Urbain Grandier, played by Oliver Reed, is a well-regarded man of the cloth who becomes the leader of the town of Loudun when the governor dies. He also courts controversy in that he refuses to abide by his oath of celibacy and has had several secretive affairs. Early on he is asked by the deformed Mother Superior of the local convent of Ursuline nuns to become their new confessor, but he refuses. Played with abandon by Vanessa Redgrave, the twisted Mother Superior is sexually obsessed with the priest after hearing about his various exploits with other women. She has dreams where she sees him as a Christ-like figure. In these otherworldly sequences she is drawn to him—going as far as licking his wounds in a sexual manner as he stands before her. After learning that he has married in secret she becomes consumed with jealousy. Tortured by her obsession with him, while speaking to their new confessor she accuses Grandier of using witchcraft to possess her and the other nuns with demonic entities, forcing them to act out in bizarre fashion. The outward manifestations of these so-called demonic possessions include: barking, moaning, speaking in tongues, convulsions, vulgar dreams, and frenzied sexual behavior—among other things.
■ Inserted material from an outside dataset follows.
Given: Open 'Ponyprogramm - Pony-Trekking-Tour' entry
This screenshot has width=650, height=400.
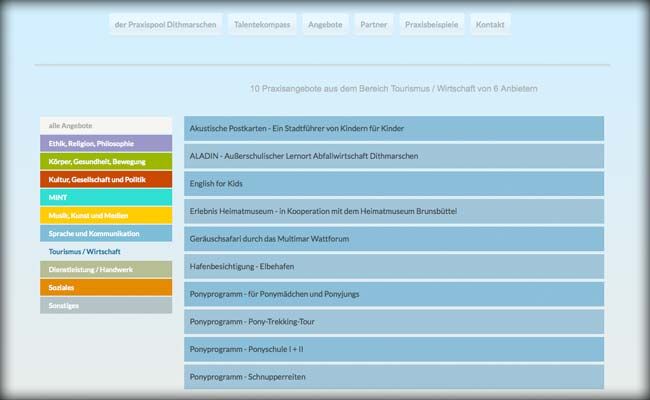Looking at the screenshot, I should [394, 322].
This presents an opportunity for the authorities and a professional witch-hunter, Father Pierre Barre, is dispatched to rout the evil. It is here that the film takes a left turn from brooding historical drama to the type of psychosexual freak out that Russell is so well known for. All kinds of technicolor debauchery appears on screen during some of the film’s more lurid moments. The witch-hunter travels to the convent where he and his cohorts perform their own unique brand of exorcism, including: forced enemas, insane exhortations, and maniacal shouting. The effect on the nuns is profound. In a scene that has to be seen to be believed, the hysterical nuns go bat-shit crazy. Shaving their heads and stripping off their clothes, they run wild throughout the convent, writhing naked on top of a statue of Jesus as well as performing other acts of blasphemous nuttiness (I can only imagine what the Catholic church and its followers must have thought of the film upon its release). As the craziness escalates the utter deviancy of the church leaders performing the exorcisms is graphically exposed. If anyone’s in league with the devil, it’s them, along with the country’s elites who are always jockeying for position behind the scenes.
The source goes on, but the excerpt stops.